つくづく、才能って恐ろしいな、って思った。
ただそれでも、納得の気持ちもある。
なんせ、最初から何一つ鍛えることなく、それでも同世代最高峰の性能の誇っていた天性の肉体だ。……そりゃ、鍛えたらこうなるよね。
たった一ヶ月で、僕の肉体は既に戦える者のソレへと生まれ変わりつつあった。
「魔法の訓練なんぞ捨てて、最初から肉体を鍛えておれば……今頃、ワシの足元程度にまでは育っておったろうに。残念で仕方ない」
フォルスにもそんなことを言われたな……。
昔を懐かしみつつも、気になったことを聞いてみる。
「……ちなみに、オルドの足元程度というと?」
「昔、ここの主『アトラス』が生きていた頃の庭を好き勝手に歩き回れる程度の実力じゃな」
アトラス……っていうと、あれか。
特級指定竜種、地竜王アトラス。
山のように巨大な竜だったと、話には聞いてる。
そして、たった一人の剣士に両断され、絶命したとも。
そんな化け物みたいな竜や剣士が生きてた時代の『竜の庭』を駆け回れる……って。なにそれどんな子供だよ。

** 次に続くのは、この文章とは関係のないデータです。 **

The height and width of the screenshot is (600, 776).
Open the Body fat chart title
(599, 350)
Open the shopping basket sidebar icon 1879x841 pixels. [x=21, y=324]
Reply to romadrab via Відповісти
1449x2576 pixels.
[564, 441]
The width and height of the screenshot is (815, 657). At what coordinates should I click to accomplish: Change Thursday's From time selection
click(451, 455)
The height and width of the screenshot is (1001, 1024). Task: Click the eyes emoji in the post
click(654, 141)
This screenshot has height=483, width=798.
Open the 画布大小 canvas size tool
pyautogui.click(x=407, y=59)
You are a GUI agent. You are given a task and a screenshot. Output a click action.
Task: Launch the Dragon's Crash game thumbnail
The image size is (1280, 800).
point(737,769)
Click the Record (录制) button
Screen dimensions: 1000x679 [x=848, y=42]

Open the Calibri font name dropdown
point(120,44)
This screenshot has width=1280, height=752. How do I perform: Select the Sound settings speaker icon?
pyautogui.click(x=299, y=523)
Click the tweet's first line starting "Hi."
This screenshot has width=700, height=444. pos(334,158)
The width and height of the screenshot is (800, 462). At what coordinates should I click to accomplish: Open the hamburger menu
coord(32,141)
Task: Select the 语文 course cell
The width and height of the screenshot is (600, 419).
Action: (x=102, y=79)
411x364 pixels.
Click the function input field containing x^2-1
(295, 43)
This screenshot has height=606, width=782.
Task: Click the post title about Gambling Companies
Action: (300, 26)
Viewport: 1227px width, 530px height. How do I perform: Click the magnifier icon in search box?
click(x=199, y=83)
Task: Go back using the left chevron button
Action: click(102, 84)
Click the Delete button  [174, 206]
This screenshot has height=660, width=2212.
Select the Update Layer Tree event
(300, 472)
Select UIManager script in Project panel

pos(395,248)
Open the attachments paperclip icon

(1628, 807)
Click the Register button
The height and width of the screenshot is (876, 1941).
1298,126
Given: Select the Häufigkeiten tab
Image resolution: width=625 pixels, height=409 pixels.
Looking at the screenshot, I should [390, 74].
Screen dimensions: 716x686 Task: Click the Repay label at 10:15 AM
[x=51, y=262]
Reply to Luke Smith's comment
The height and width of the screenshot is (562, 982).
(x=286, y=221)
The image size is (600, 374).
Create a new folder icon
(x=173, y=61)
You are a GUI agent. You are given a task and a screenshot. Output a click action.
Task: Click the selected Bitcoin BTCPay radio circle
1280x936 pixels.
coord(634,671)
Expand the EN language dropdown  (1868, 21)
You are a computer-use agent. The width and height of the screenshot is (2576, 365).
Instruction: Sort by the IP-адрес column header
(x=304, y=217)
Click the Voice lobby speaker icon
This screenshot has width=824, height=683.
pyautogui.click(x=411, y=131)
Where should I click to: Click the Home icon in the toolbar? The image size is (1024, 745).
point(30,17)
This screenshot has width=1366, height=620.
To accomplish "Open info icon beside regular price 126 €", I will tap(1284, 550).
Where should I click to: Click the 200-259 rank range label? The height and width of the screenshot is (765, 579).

「まぁ、僕は後悔はないけどね。おかげで【反転】の使い方も学べたし」
「魔法を使われるより早く殺せば済む話じゃて」
「……そんなのできるのオルドくらいだろ」
オルドの呆れに、僕も呆れで返す。
……まぁ、とにもかくにも。
肉体強化、早くも完了!
☆☆☆
次のステップ。
僕は、武器の扱いを教わることになった。
「お主に教える武器は二つ。弓と短剣じゃ」
「弓と短剣?」
肉体はほぼ完成した。
なら、次は戦う術を身につける。
その流れは妥当だな、とは思ったけれど、最初から扱う武器を決められていたことに少し驚く。
「言ったじゃろ。ワシは狩人じゃ。ワシは知っていることしか教えられん」
「なるほど」
弓と短剣しか使い方を知らない、って訳か。
……逆に、弓と短剣だけで、あの『霜天の魔女』と並び戦って、死神やら魔王やらボコったりしてたのかこの人。
バケモンだな、ほんと。
知れば知るほどそう思う。
ほんとに同じ人間か……?
「そもそも、それ以外の武器など不要じゃろ。基本は弓で、相手の認識範囲外から一撃で仕留める。それが出来なければ、森の中で扱い易い短剣で喉元を刈る。それで終わりじゃ」
「……なるほどぉ」
できるかな、僕に。
無性に不安になってきたけれど、そこは……ほら、この天性の肉体を信じよう!
扱い手は元一般人でも、この身に備わった才能と、重ねた努力は裏切らないはずだ。きっと、たぶんね。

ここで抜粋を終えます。